§ **WHAT NEEDS TO BE DONE**
What is the number of lines in this data that contain the word "November"? Give the number alone.

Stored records

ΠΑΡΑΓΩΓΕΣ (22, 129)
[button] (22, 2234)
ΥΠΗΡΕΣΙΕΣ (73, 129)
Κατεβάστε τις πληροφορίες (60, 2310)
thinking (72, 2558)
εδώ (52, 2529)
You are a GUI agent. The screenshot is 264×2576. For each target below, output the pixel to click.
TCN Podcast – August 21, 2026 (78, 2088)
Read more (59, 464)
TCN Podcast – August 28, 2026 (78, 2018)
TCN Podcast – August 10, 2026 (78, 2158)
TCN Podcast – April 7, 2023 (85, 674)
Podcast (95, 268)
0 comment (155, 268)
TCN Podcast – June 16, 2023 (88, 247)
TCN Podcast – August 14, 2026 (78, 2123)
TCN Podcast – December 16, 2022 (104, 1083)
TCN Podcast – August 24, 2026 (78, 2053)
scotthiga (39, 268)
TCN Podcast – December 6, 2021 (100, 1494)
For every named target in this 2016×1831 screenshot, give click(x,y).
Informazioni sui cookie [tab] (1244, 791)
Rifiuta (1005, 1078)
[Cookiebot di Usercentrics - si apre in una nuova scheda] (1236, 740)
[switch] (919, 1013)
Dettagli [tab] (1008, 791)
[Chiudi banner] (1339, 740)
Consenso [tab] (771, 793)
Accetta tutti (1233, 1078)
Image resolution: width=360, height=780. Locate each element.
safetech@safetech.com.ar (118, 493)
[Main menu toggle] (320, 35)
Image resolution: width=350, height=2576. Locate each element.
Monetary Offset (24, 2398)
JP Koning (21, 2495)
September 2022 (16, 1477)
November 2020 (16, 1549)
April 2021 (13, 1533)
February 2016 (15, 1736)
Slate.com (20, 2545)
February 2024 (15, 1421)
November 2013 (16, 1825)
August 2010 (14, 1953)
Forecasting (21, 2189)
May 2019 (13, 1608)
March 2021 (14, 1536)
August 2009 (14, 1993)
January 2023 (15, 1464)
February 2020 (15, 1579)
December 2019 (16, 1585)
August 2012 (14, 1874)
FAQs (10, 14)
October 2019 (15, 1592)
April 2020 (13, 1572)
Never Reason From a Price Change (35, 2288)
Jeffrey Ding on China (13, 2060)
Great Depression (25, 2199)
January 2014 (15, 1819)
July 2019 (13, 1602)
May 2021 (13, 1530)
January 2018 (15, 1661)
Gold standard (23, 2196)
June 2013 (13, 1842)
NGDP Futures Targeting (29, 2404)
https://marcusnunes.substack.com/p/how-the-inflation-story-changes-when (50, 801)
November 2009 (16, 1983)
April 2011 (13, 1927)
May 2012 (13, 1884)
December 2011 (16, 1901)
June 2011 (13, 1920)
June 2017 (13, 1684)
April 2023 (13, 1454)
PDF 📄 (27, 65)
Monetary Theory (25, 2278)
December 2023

§ **SOLUTION TO THIS PROBLEM**
3